DESCRIPTION OF THE TASK:
Check each line of the records for "agent"; collect those that have it.

----- RECORDS FOR THIS TASK -----

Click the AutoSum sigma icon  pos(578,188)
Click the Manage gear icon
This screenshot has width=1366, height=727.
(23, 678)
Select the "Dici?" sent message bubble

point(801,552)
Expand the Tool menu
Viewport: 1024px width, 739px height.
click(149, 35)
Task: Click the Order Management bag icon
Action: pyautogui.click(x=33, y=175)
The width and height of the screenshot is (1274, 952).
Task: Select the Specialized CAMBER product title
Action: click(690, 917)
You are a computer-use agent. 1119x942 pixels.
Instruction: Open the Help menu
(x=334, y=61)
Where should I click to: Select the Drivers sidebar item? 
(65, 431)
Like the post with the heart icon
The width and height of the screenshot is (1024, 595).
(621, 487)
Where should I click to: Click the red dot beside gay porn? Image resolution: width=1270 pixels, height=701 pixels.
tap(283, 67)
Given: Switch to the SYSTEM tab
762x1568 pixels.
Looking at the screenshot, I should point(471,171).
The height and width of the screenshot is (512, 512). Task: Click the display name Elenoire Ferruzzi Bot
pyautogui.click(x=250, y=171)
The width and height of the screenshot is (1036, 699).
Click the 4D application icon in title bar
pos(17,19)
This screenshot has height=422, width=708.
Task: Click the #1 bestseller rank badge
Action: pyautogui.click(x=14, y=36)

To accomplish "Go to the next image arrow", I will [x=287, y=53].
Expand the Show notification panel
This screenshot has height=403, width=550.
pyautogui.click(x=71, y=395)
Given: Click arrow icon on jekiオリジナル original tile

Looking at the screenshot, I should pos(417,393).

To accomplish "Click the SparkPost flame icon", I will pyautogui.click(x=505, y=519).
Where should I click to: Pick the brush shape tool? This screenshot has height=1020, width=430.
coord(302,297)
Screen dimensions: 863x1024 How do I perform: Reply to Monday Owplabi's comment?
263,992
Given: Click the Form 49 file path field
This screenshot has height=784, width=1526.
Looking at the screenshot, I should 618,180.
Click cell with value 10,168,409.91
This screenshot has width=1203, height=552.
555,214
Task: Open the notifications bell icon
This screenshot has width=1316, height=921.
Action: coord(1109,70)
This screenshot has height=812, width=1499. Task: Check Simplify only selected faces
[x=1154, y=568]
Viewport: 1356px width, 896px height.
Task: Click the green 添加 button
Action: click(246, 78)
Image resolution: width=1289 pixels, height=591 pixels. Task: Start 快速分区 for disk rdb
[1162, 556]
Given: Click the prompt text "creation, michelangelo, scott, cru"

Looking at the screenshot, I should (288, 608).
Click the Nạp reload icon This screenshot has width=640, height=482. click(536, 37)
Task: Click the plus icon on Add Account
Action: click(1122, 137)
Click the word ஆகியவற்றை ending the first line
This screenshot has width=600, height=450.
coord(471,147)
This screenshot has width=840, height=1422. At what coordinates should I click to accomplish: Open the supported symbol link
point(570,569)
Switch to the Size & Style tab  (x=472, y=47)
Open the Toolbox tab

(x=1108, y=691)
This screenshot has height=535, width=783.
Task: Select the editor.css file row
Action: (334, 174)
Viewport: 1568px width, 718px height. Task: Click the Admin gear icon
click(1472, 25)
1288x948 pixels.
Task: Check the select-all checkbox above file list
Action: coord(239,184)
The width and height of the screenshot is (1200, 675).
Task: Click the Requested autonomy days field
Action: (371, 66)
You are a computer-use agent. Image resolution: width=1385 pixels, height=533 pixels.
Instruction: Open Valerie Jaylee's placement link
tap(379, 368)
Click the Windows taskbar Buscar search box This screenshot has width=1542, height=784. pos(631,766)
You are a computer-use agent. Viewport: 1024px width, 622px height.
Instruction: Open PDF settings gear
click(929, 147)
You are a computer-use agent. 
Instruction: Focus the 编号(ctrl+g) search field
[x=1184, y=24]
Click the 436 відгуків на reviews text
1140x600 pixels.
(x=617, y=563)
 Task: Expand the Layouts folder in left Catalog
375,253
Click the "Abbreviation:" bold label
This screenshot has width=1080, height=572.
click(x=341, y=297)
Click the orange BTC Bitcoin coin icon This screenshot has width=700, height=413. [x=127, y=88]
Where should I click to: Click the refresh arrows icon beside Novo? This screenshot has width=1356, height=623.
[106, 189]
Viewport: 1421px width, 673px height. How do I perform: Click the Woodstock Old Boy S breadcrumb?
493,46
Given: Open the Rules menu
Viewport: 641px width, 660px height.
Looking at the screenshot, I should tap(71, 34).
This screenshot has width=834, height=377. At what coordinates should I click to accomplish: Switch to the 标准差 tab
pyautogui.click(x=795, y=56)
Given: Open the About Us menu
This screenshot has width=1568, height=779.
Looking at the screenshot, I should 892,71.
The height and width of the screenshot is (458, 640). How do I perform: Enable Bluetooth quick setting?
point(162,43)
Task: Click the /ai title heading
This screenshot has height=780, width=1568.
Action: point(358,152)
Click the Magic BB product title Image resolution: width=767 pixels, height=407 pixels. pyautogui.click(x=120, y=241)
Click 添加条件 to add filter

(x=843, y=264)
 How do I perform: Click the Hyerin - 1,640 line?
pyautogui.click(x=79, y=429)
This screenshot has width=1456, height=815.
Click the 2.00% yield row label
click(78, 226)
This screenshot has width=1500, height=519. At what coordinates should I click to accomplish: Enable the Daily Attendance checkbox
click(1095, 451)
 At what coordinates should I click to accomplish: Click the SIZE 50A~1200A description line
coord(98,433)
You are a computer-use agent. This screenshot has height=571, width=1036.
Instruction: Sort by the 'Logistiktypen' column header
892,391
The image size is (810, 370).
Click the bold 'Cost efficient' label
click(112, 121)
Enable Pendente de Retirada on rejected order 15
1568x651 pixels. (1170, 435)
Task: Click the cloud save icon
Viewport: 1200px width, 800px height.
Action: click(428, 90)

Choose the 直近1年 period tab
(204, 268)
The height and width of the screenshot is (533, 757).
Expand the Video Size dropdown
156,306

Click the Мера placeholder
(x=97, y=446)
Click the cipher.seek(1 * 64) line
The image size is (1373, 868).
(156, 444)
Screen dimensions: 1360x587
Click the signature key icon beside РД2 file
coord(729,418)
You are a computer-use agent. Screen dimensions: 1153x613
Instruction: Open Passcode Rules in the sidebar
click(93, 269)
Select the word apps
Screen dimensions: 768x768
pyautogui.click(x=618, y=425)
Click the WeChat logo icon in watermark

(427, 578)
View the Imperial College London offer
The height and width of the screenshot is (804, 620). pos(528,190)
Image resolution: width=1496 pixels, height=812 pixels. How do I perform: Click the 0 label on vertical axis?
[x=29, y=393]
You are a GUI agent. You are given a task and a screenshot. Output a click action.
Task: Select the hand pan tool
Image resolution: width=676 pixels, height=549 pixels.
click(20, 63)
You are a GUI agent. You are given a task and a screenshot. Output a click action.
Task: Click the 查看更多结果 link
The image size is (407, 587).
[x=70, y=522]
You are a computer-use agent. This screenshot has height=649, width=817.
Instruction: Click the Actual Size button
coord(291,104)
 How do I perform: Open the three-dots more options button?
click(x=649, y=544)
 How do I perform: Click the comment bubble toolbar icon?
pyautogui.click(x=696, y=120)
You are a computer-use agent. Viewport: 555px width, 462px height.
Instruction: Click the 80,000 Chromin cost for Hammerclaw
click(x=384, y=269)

-----

TASK OUTPUT:
You are a computer-use agent. 1119x942 pixels.
You are a computer-use agent. Image resolution: width=1385 pixels, height=533 pixels.
You are a computer-use agent. Viewport: 1024px width, 622px height.
You are a computer-use agent. 
You are a computer-use agent. This screenshot has height=571, width=1036.
You are a computer-use agent. Screen dimensions: 1153x613
You are a GUI agent. You are given a task and a screenshot. Output a click action.
You are a GUI agent. You are given a task and a screenshot. Output a click action.
You are a computer-use agent. This screenshot has height=649, width=817.
You are a computer-use agent. Viewport: 555px width, 462px height.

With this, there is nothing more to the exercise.